SALT LAKE CITY — Utah is slated to pay $33 million in a proposed settlement of a long-standing lawsuit over management of an oil-royalty trust fund intended for Navajos in San Juan County.

After 17 years of litigation and recent months of mediation, all sides have reached a tentative agreement.

The case, Pelt v. Utah, was a class-action lawsuit filed in 1992 by eight people on behalf of San Juan County's 8,000 Navajos. It challenged Utah's management of a trust fund that had been created by the federal government in 1933. The state was chosen to manage the trust.

Money for the trust came from oil found on Navajo land, and 37.5 percent of the royalties were supposed to be deposited into the fund for the health, education and welfare of San Juan County Navajos.

The case was filed because plaintiffs alleged Utah had mismanaged the fund, did not keep proper records and lost money or spent it incorrectly.

Representatives from both sides began mediation in June, with U.S. Court of Appeals Senior Judge William Canby overseeing the talks.

"While a trial might have meant different results, that would have been years from now and at great additional expense to all," said Salt Lake attorney Brian Barnard, who represented one of the individuals. "Settlement of the case means an end to litigation, but more importantly, it means money more quickly into the trust to aid the beneficiaries. The eight individuals who brought this class (action) lawsuit look forward to the help the increased fund can bring to San Juan County Navajos in the future."

Utah Attorney General Mark Shurtleff said he also was satisfied with the proposed settlement.

"It's been long, drawn-out and costly, so we were very pleased to be able to resolve it, not only for the benefit of the state of Utah and the taxpayers, but also for the Navajos," Shurtleff said. "Now, there will be significant monies going down there to help the Navajo nation in the future."

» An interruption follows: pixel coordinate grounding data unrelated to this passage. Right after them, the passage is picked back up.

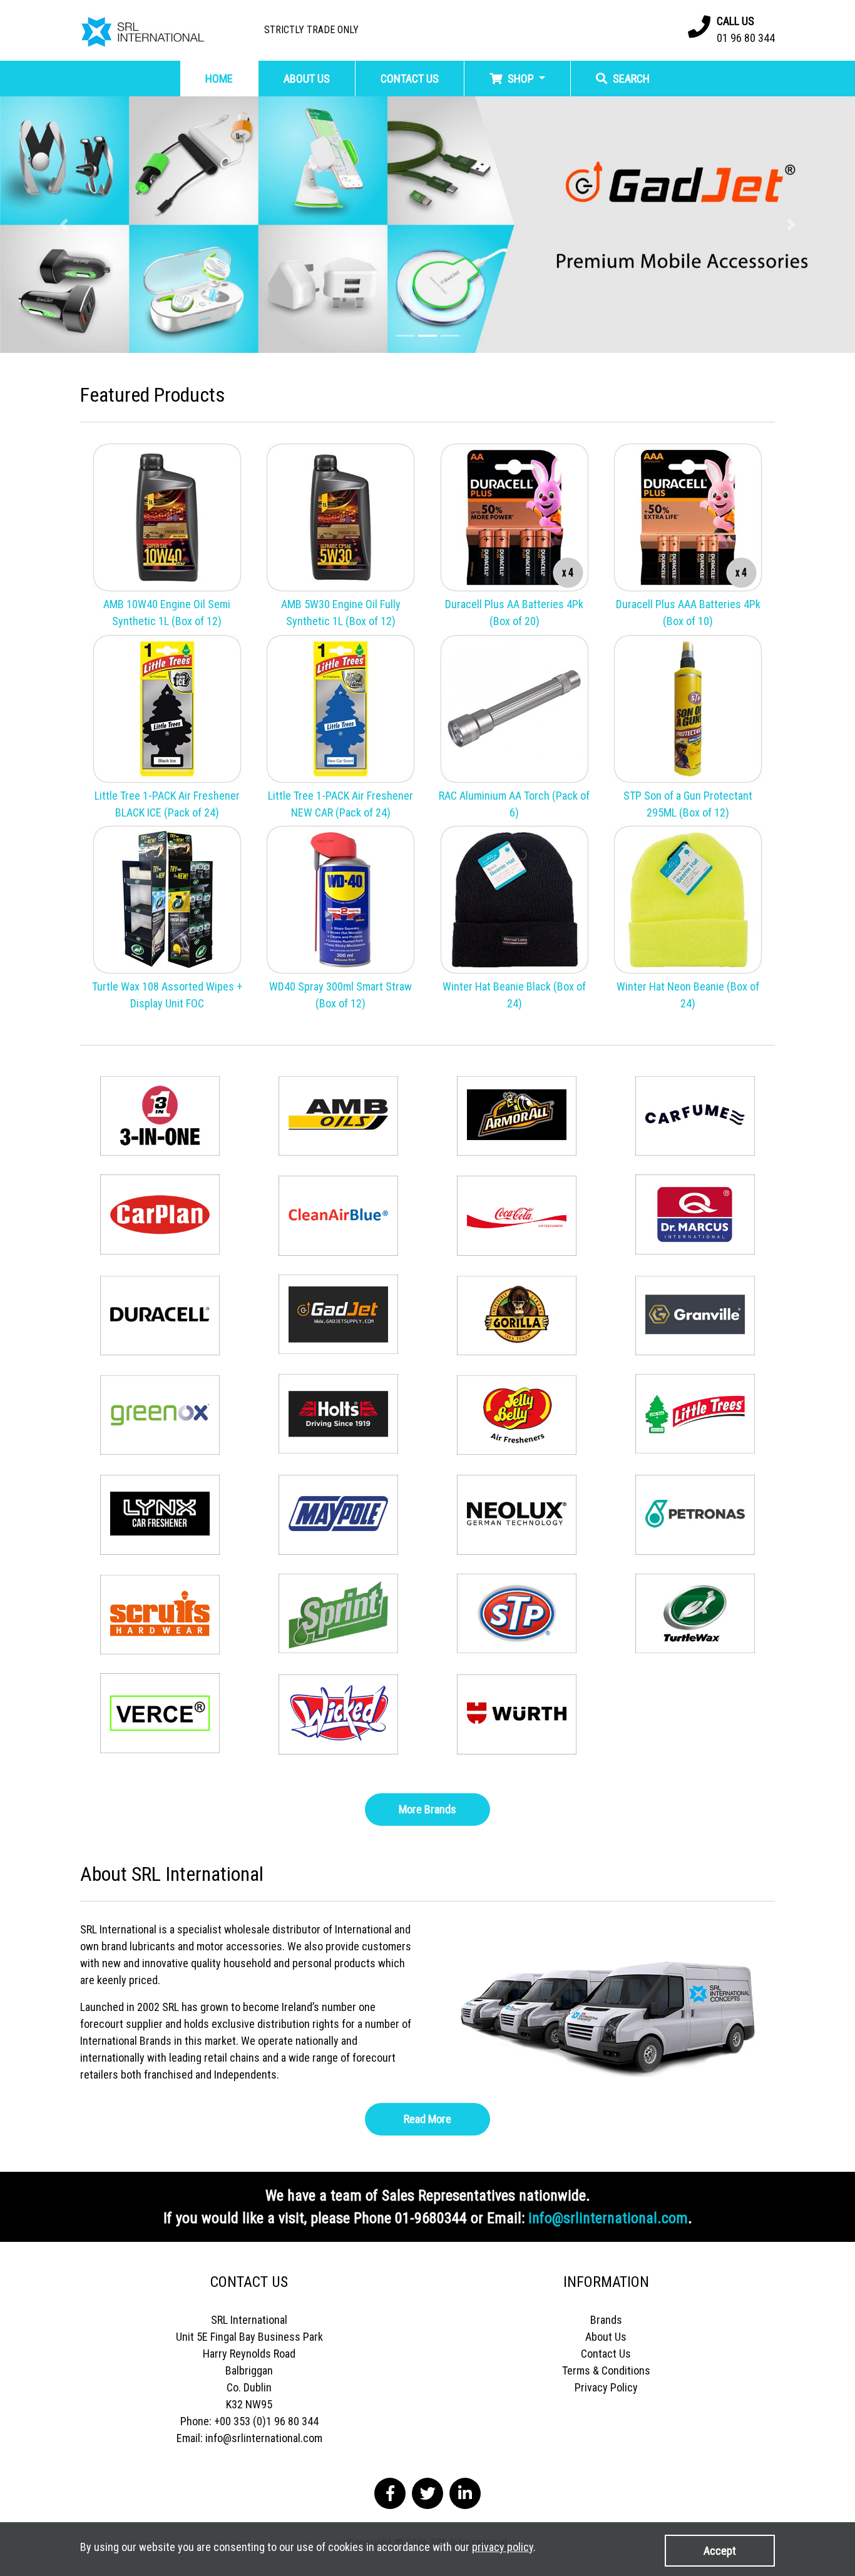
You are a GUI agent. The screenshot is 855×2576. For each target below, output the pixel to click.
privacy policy (502, 2546)
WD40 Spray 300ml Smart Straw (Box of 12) (340, 995)
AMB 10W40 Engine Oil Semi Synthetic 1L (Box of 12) (166, 613)
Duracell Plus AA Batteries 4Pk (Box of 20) (514, 613)
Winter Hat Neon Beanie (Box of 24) (688, 995)
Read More (427, 2118)
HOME (219, 78)
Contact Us (606, 2353)
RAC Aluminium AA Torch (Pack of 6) (514, 804)
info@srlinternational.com (608, 2218)
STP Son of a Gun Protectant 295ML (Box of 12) (687, 804)
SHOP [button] (520, 78)
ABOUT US (307, 78)
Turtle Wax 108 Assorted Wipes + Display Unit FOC (167, 995)
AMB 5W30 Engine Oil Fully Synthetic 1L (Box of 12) (341, 613)
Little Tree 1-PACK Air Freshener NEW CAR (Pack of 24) (340, 804)
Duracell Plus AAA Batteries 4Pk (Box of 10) (688, 613)
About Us (606, 2336)
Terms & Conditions (606, 2370)
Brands (606, 2319)
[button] (64, 224)
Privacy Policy (606, 2387)
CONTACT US (410, 78)
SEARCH (630, 78)
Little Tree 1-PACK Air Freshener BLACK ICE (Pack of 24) (167, 804)
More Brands (427, 1809)
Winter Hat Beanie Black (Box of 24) (514, 995)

Barnard noted that Gov. Gary Herbert, shortly after he took office, met with leaders of the Navajo community and indicated he wanted to get the dispute settled.

"I think he had some influence in the case," Barnard said. "I appreciate the leadership and wisdom of the current state administration in being willing to sit down with us. We mediated this for the last six or seven months."

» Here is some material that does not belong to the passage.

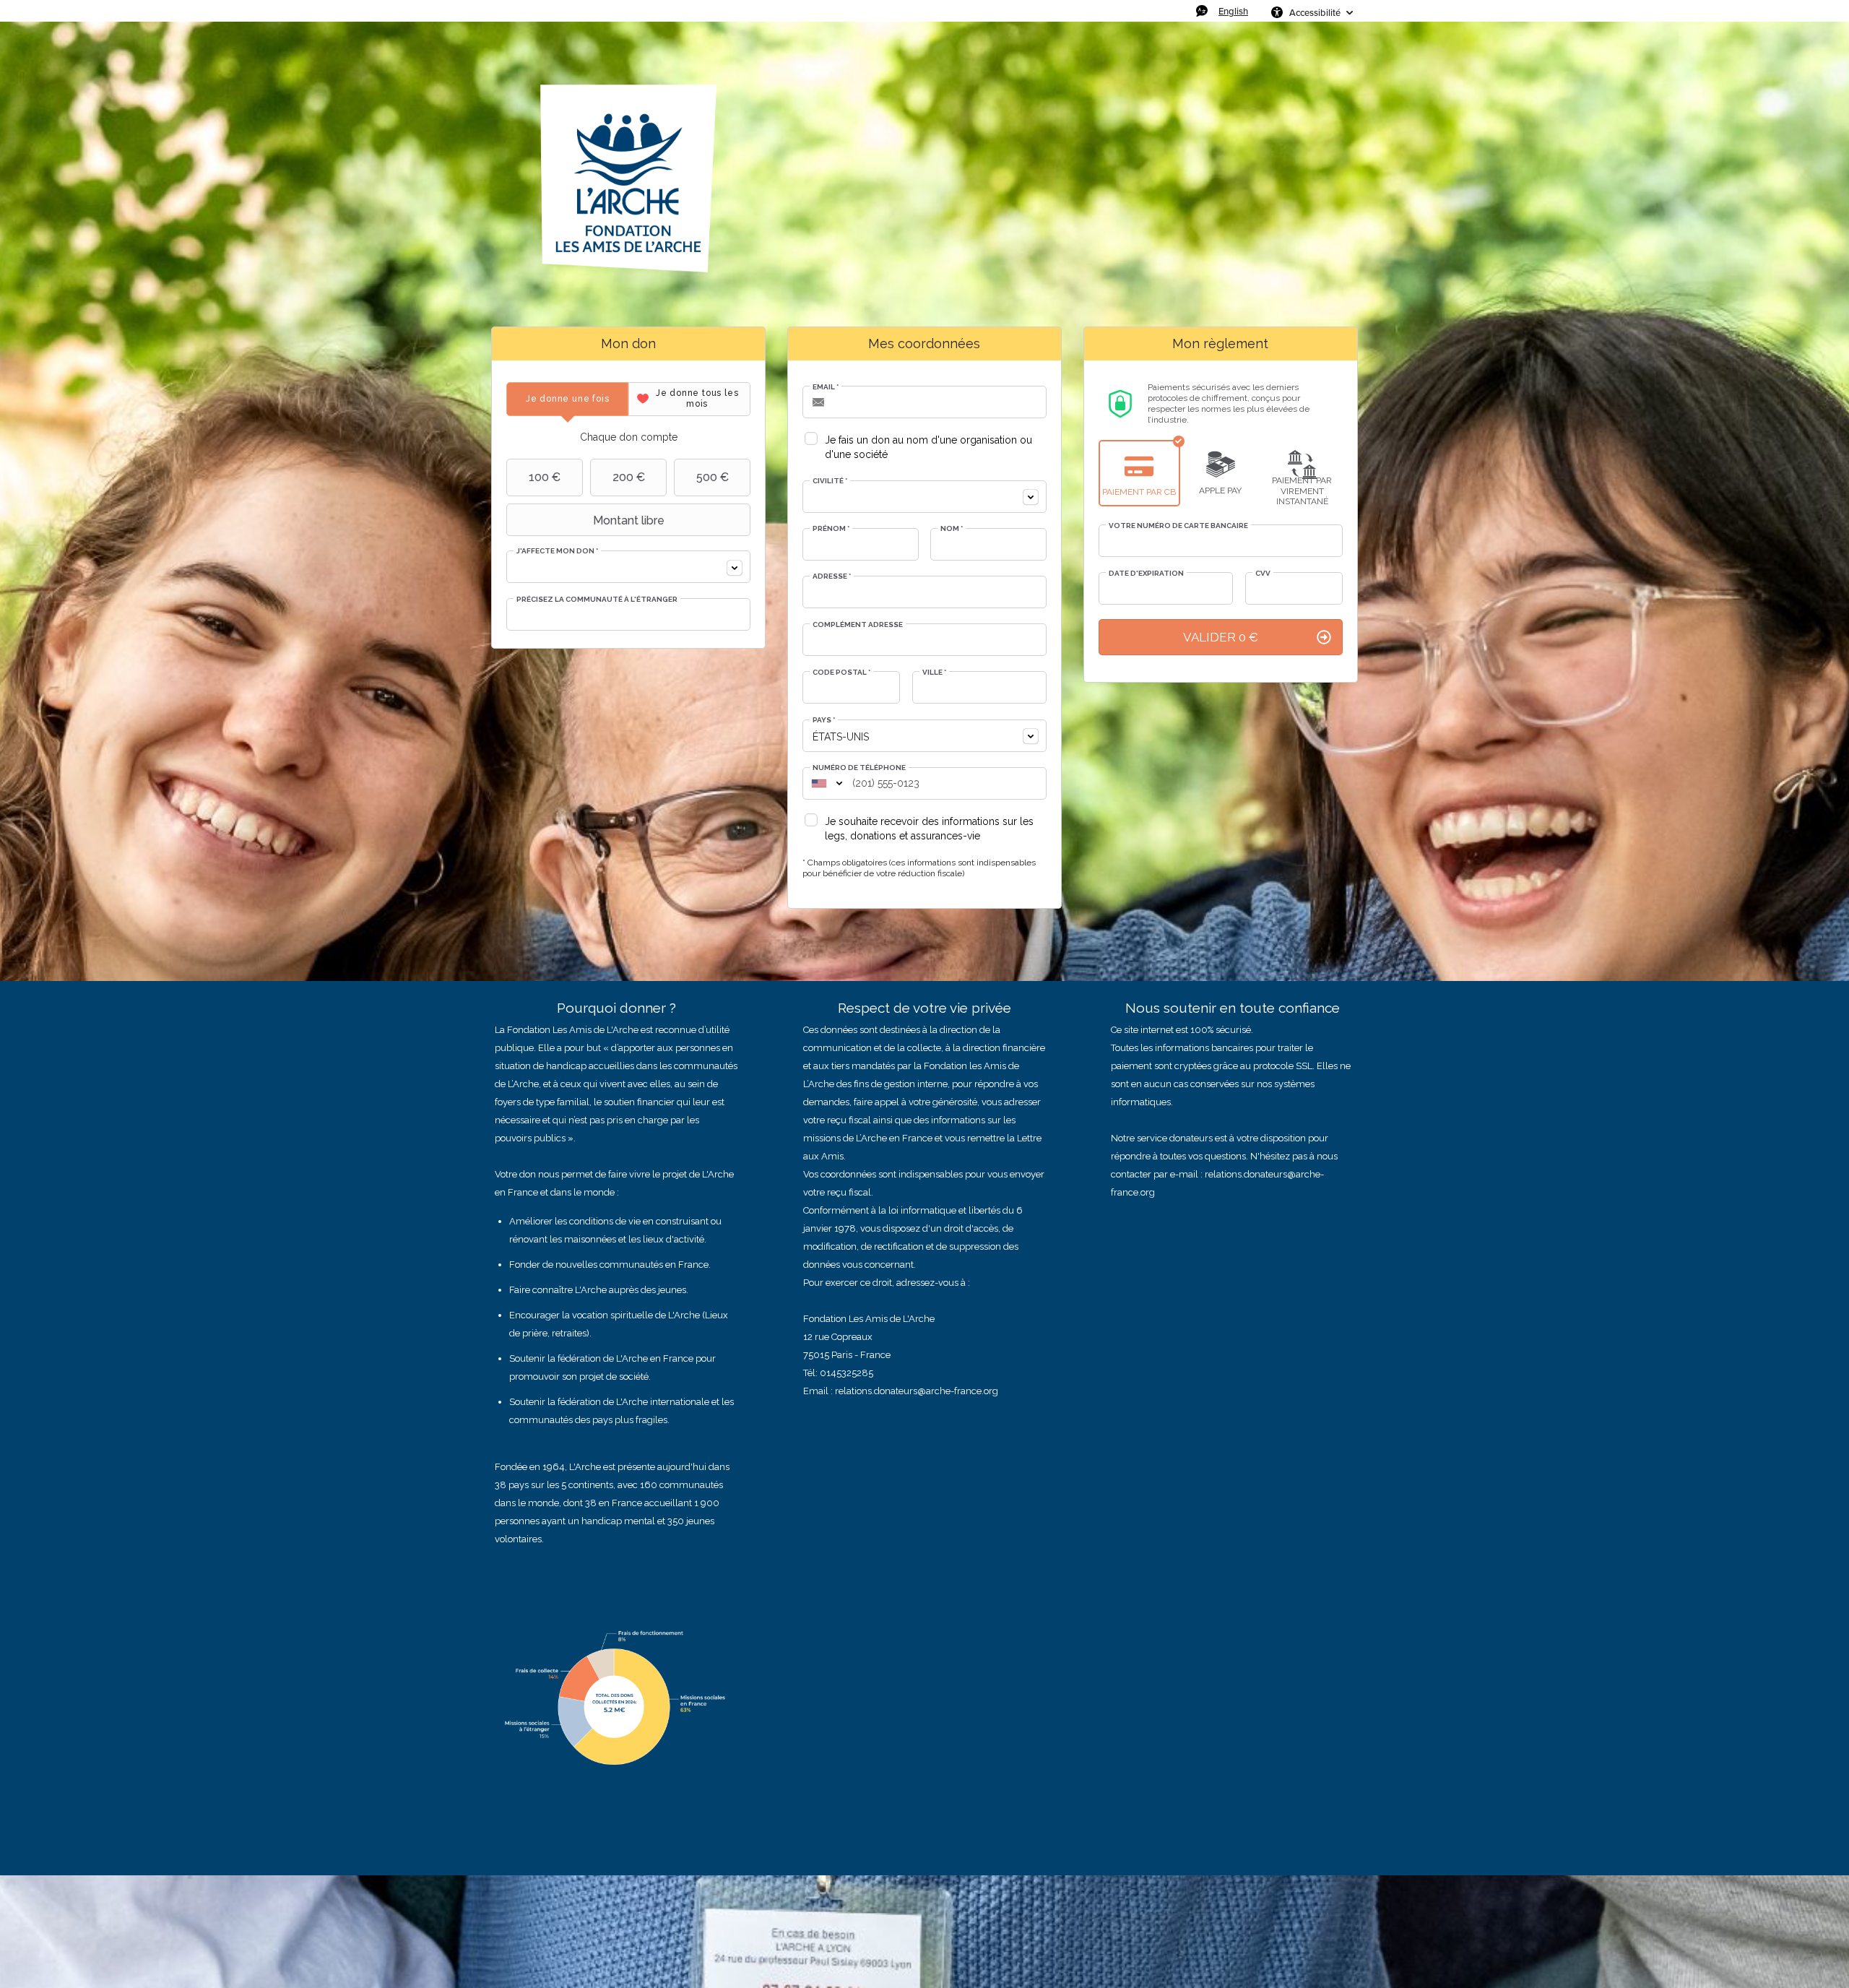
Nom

The settlement does not accuse the current administration of doing anything wrong, but it does acknowledge that "errors and problems" with the trust stretch back as far as 50 years, Barnard said.

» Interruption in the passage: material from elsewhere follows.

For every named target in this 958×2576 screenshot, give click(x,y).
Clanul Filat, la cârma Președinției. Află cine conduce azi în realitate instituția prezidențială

"The money started coming in in 1955, and the trust fund was not taken seriously," Barnard said. "Some of the money that came into the trust fund was spent properly."

But therein lies the problem — what money went to help the Navajo community and what was misused? "It would take another five years to litigate that," Barnard said.

As for the $33 million, Shurtleff said the state will have to pay for it out of the general fund.

He admitted this is a sizeable sum, but he said the proposed settlement makes financial sense because the lawsuit could have exposed Utah to a bill of more than $100 million.

The lawsuit alleged that Utah did not handle the trust money correctly from 1959 through 1992. A federal judge ruled that although the state could account for how it spent the money, the state was still responsible for all trust funds, even after money had been sent to the Utah Navajo Development Council and Utah Navajo Industries.

"The court ruled that after royalty money was sent to those groups, the state did not give up its fiduciary duty to monitor how that money was spent — that's where the exposure came from," Shurtleff said.

"We have 700 boxes of documents in this case and, when that additional responsibility came to try to account for what they (the Navajo groups) did, it became very labor-intensive and very expert-witness-intensive."

In addition, Shurtleff said, the settlement frees Utah from having to pay compounded interest.

The payment schedule that was agreed upon requires payment of $1 million next year, $5 million in 2011, and $13.5 million each in years 2012 and 2013.

The Utah Legislature and Herbert must sign off on the settlement. The Navajos in San Juan County can voice their opinions, and the final decision will be made by a federal judge.